START DATASET EXTRACT
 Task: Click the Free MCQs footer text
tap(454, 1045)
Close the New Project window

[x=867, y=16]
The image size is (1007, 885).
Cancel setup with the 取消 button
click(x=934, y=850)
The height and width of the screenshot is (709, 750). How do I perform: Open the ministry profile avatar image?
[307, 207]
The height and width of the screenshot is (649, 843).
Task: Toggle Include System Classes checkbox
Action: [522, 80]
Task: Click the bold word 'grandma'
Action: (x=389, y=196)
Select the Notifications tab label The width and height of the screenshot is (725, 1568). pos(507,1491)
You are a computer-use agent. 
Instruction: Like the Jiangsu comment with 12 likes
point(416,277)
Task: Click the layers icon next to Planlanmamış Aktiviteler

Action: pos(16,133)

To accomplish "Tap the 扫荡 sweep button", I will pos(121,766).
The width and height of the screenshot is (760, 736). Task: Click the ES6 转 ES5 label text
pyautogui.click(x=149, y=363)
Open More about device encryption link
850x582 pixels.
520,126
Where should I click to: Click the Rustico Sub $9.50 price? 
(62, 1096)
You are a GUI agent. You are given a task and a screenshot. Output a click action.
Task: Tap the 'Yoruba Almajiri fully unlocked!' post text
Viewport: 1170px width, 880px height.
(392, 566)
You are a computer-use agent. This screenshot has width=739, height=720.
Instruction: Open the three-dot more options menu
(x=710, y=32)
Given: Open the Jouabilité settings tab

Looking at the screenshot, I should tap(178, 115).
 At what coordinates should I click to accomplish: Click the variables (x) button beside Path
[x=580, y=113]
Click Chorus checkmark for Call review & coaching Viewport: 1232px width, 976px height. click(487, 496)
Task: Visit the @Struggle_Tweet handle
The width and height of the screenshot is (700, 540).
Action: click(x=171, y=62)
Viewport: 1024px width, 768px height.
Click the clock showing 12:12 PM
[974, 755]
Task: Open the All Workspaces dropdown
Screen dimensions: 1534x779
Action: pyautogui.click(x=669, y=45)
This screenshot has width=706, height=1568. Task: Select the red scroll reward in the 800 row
END DATASET EXTRACT
== PROMPT ==
Above are the records; copy exactly the lines from the one with "Task: Open the All Workspaces dropdown" through the final line.

== ANSWER FOR THIS EXERCISE ==
Task: Open the All Workspaces dropdown
Screen dimensions: 1534x779
Action: pyautogui.click(x=669, y=45)
This screenshot has width=706, height=1568. Task: Select the red scroll reward in the 800 row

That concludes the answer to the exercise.